Tout ceci me rappelle al-Wahab al-Sha'arani qui se plaignait autrefois de la falsification de certains de ses livres qu'avaient commis des personnes qui voulaient lui nuire. Je me souviens aussi de de que l'Immam Al-Suyuti avait dit à ce propos, notamment dans son livre Al-Tahadduth bi-Ni'mat Allah [Glorifier les Vertus d'Allah]. Je me souviens aussi des mots prononcé par d' [ autres] érudits religieux [ islamiques] à propos de ceux qui attribuent des mots à une personne qui ne les a pas prononcés. Ils comparaient ce procédé à celui qui consiste à attribuer la paternité d'un enfant à un père qui n'est pas le sien. Il semble que ce que ces érudits religieux veulent dire c'est que de tels actes équivalent à « des délits de prostitution intellectuelle, » car « nous appartenons à Allah et c'est à Allah que nous retournons. »
Les mots prononcés par Allah peuvent peut-être nous consoler un peu dans ce désastre qui nous affecte : "Et ceux qui ne font pas de faux témoignages, même lorsqu'ils bavardent avec futilité, ils le font avec dignité."--[Sourat Al-Furqan, verset 72]. Et le Prophète donnait une grande importance à ce délit de faux témoignage.

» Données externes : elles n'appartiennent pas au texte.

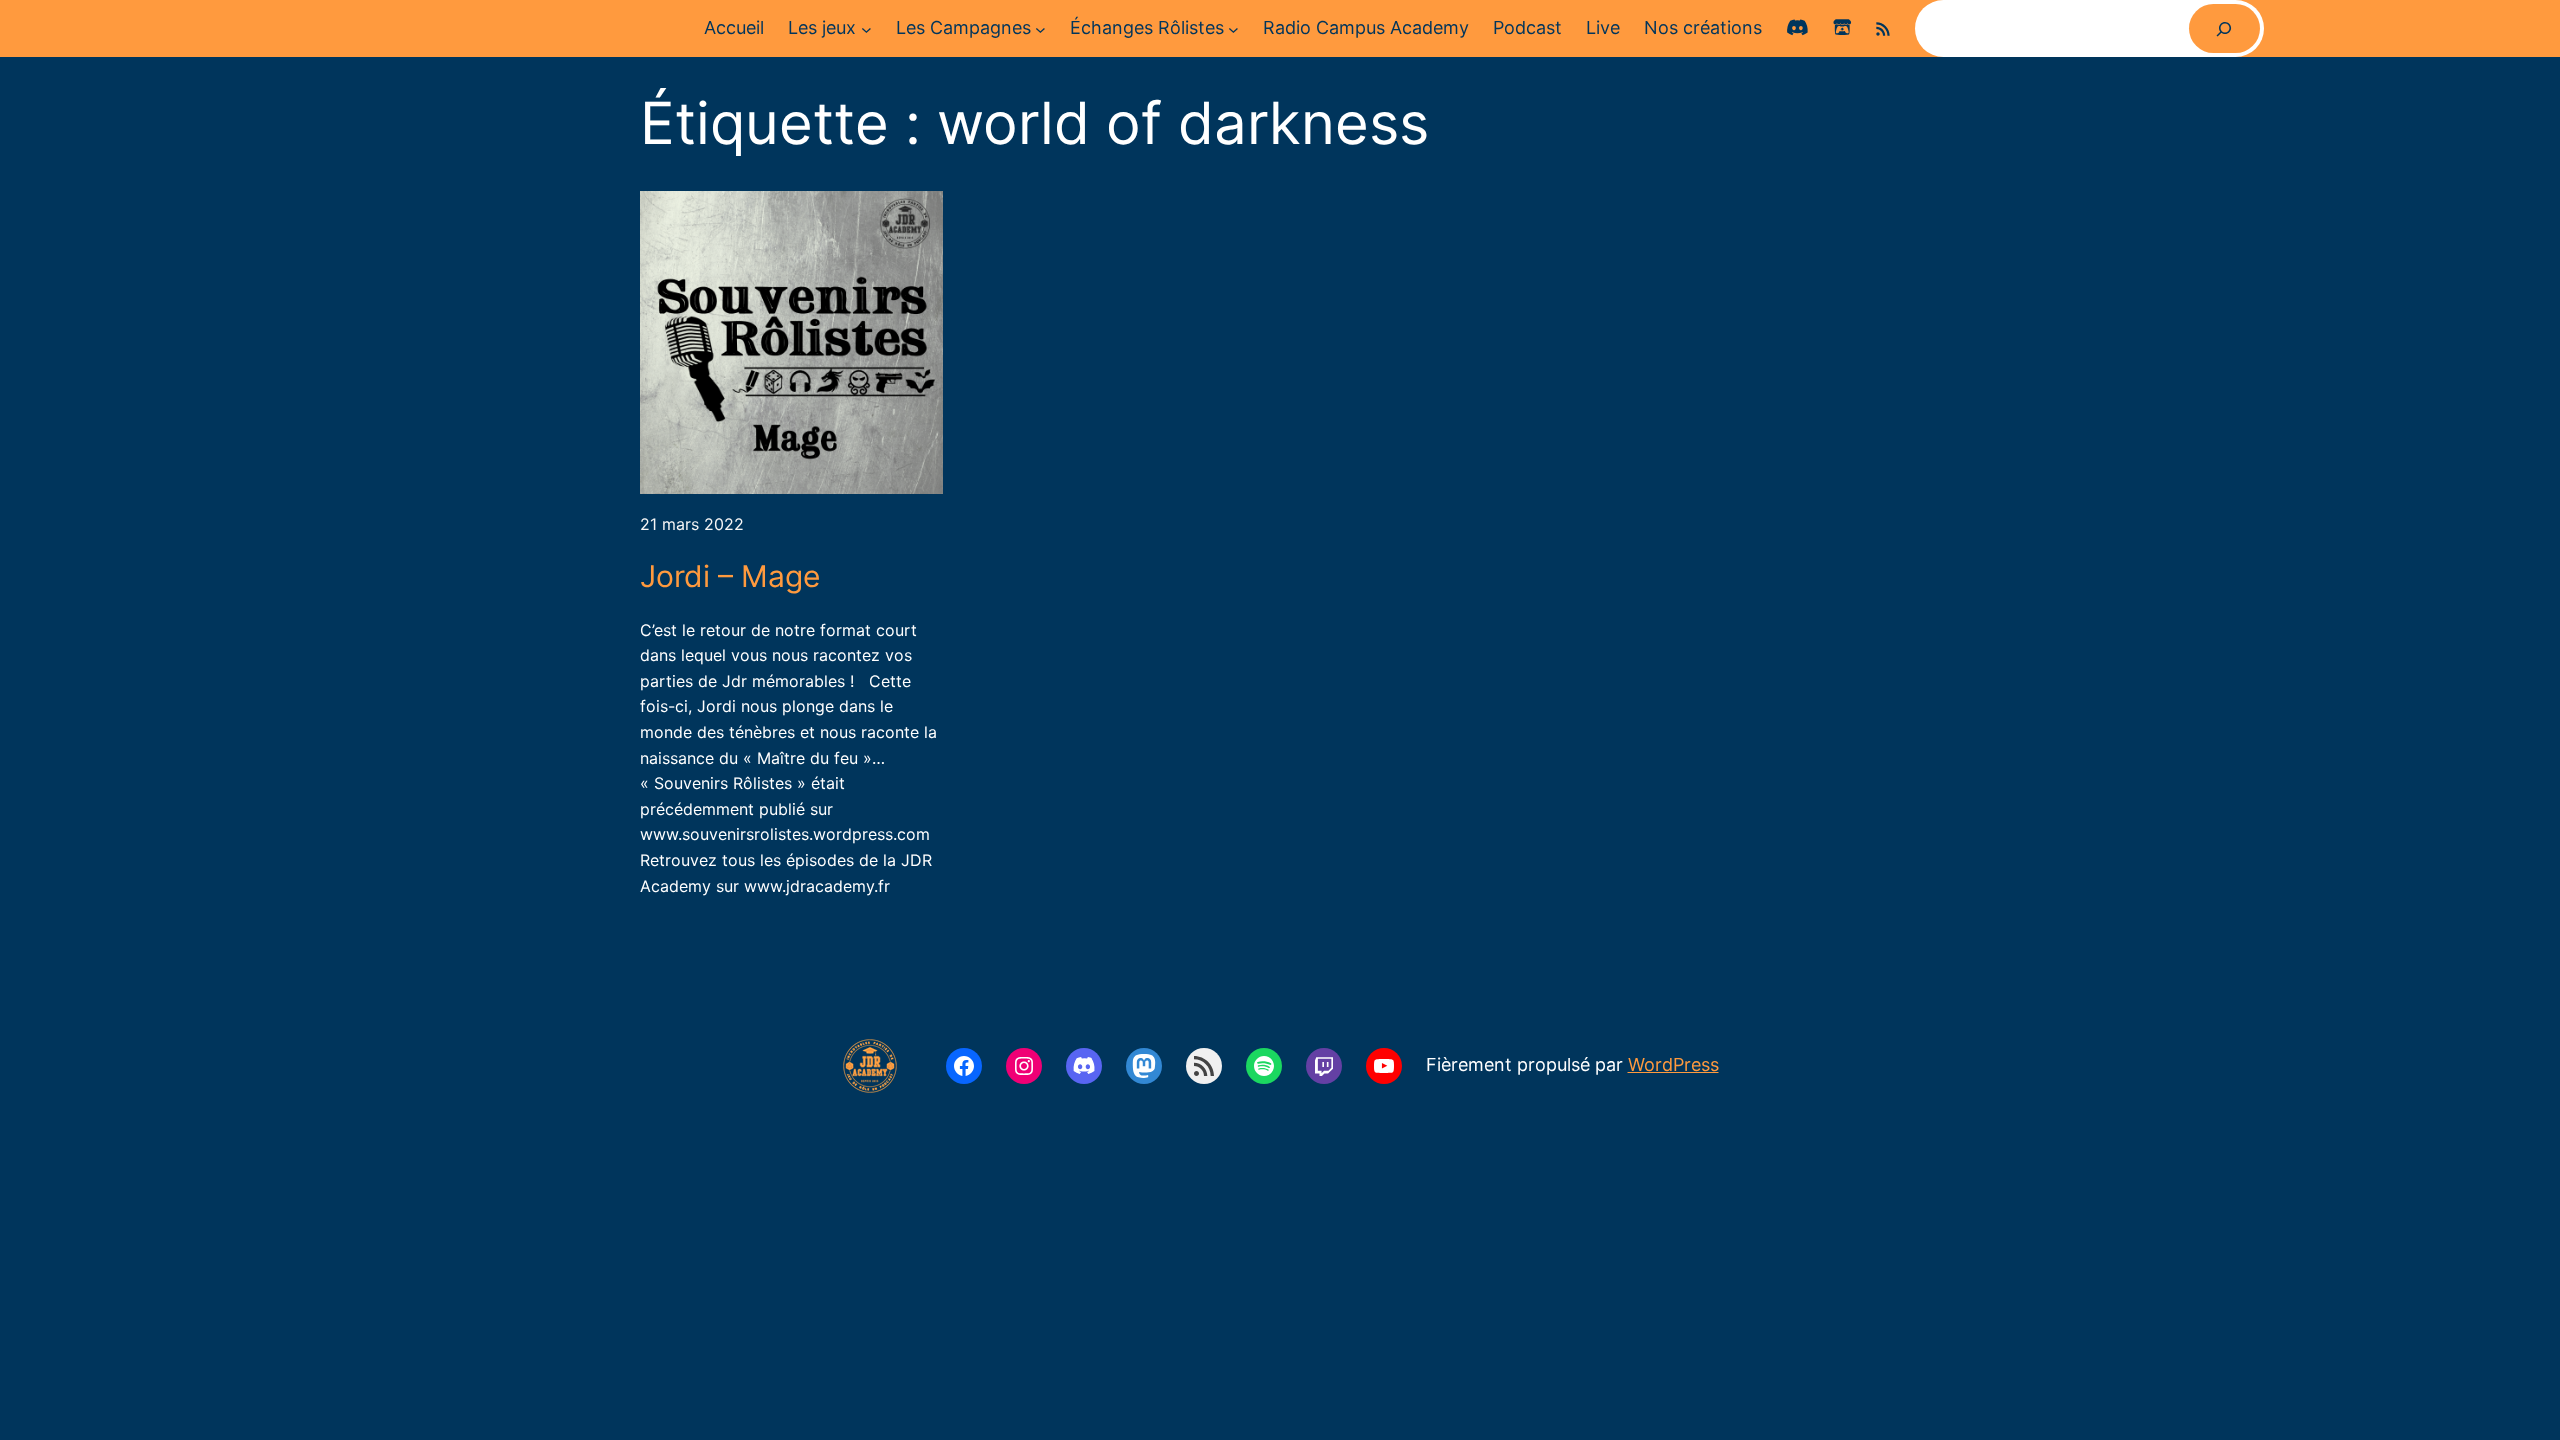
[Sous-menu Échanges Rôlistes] (1233, 28)
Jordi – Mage (730, 576)
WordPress (1673, 1064)
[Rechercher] (2224, 28)
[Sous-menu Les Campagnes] (1040, 28)
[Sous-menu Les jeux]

Al-Bukhari [l'un de ceux qui ont été autorisées à collecter les citations du Prophète Mohamet] cite le Prophète qui disait à ses compagnons : "Voulez-vous que je vous dise ce que sont les trois plus grands maux ? " Ils lui répondirent : "Bien sûr, oh !Prophète d'Allah." Il répondit alors : "L'idolatrie, le fait de désobéir à ses parents"--il dit cela en restant penché puis il se redressa et poursuivit : "et raconter des mensonges." [Celui qui rapporta cette tradition] dit : Il [le Prophète Mahomet] répéta cela encore et encore jusqu'à ce que nous lui disions : "On voudrait qu'il se taise."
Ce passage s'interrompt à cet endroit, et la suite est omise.